Document extract Block Start

- Dr. Huang (B. D. Wong) returning on special assignment to SVU after a transfer to the FBI's Oklahoma office.
- Episode no.: Season 13 Episode 20
- Directed by: Rosemary Rodriguez
- Story by: John P. Roche; Warren Leight;
- Teleplay by: John P. Roche
- Production code: 13021
- Original air date: May 2, 2012

Guest appearances
- James Van Der Beek as Sean Albert; Eric Close as Dr. Colin Barnes; Sonya Walger as Anne Barnes; Shannon Maree Walsh as Cate Avery; Tina Benko as Grace Avery,; Gil O'Brien as Irish Barfly; Maria-Christina Oliver as Nancy Dale; Clarke Thorell as Geoff Avery; Ryann Shane as Ashley Riggs; Kathryn Rossetter as Ashley’s mother; Gretchen Egolf as Attorney Kendra Gill; B. D. Wong as Dr. George Huang;

Episode chronology
| ← Previous "Street Revenge" | Next → "Learning Curve" |
- Law & Order: Special Victims Unit season 13

= Father Dearest (Law & Order: Special Victims Unit) =

"Father Dearest" is the twentieth episode of the thirteenth season of the police procedural television series Law & Order: Special Victims Unit and the 292nd episode overall. It originally aired on NBC in the United States on May 2, 2012. In this episode, the Special Victims Unit requires assistance from their former forensic psychiatrist, Dr. George Huang (B. D. Wong), to track down a twisted seducer of young women.

Document extract Block End

Your instructions: Continue the article above about the Law & Order: Special Victims Unit episode "Father Dearest" from the point where it stops.

Dataset records Block Start

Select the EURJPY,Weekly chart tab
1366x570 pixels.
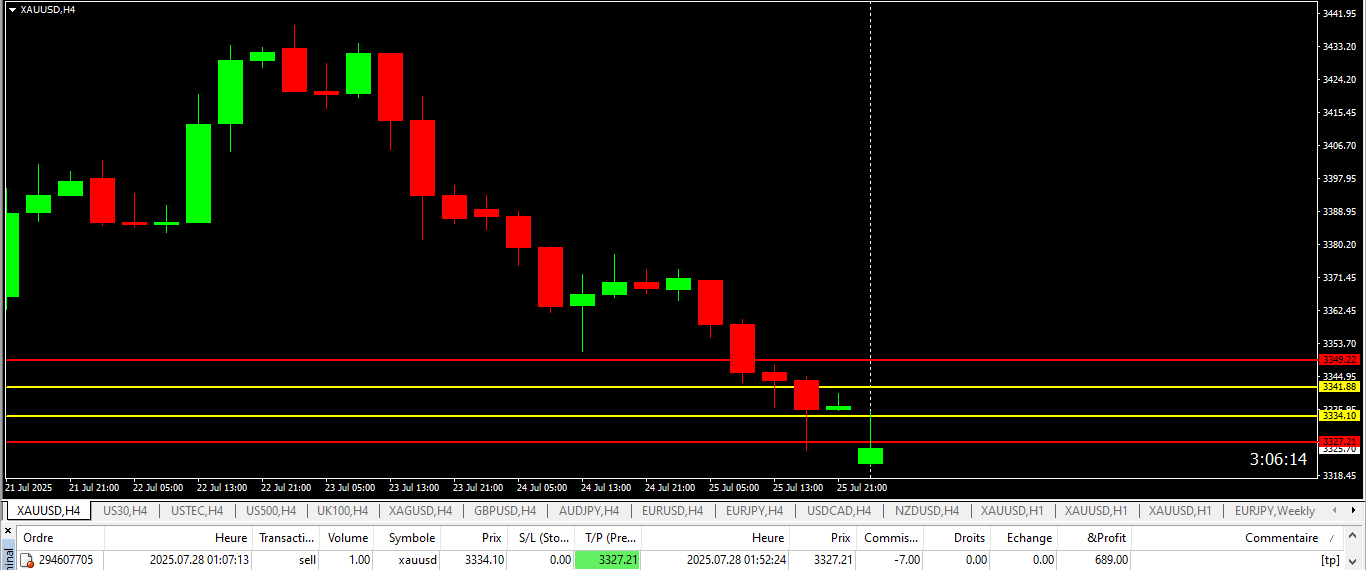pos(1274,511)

Dataset records Block End
Dataset records Block Start

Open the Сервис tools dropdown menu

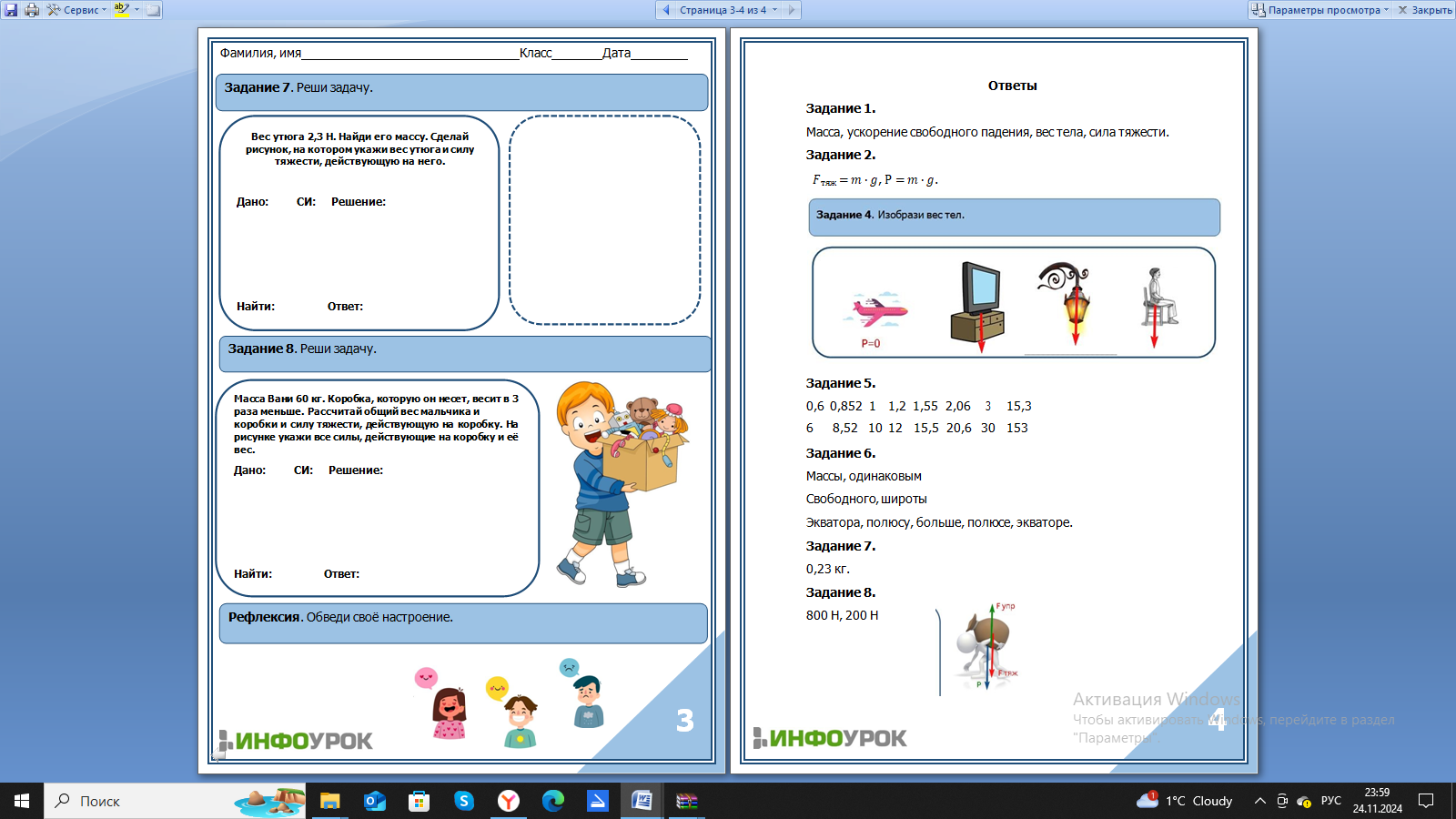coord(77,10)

Dataset records Block End

Answer space:
The episode was written by John P. Roache based on a story developed by Roache and showrunner Warren Leight. It features guest appearances from James Van Der Beek as well as B. D. Wong who reprises his role as Special Agent George Huang for the first time since his departure from the main cast at the end of Season 12.

"Father Dearest" received mostly positive reviews, with critics mostly commenting on the performances of Wong and Van Der Beek. According to Nielsen ratings, the episode's original broadcast was watched by 6.62 million viewers and acquired a 1.9/5% share in the 18–49 demographic. It ranked third in its time slot while being the highest-rated NBC program that evening.

==Plot==
Detectives Benson and Amaro (Mariska Hargitay and Danny Pino) investigate the disappearance of a girl, Cate (Shannon Maree Walsh), who was researching children born through sperm donation. They learn that Cate was conceived with donor sperm, and that she had tracked down the donor. She was going to meet the man against her mother's wishes.

Tutuola and Rollins (Ice-T and Kelli Giddish) locate the girl, who insists she wasn't kidnapped, but refuses to tell them about her donor father. Rollins notes that on a child donor website that Cate viewed, four other possible girls discussed the same sperm donor; their mystery man suddenly had an urgent need to meet his potential offspring. Tutuola and Amaro interview another teenager (Ryann Shane) who met with "donor 141" through a donor connection website thinking that he was her biological father.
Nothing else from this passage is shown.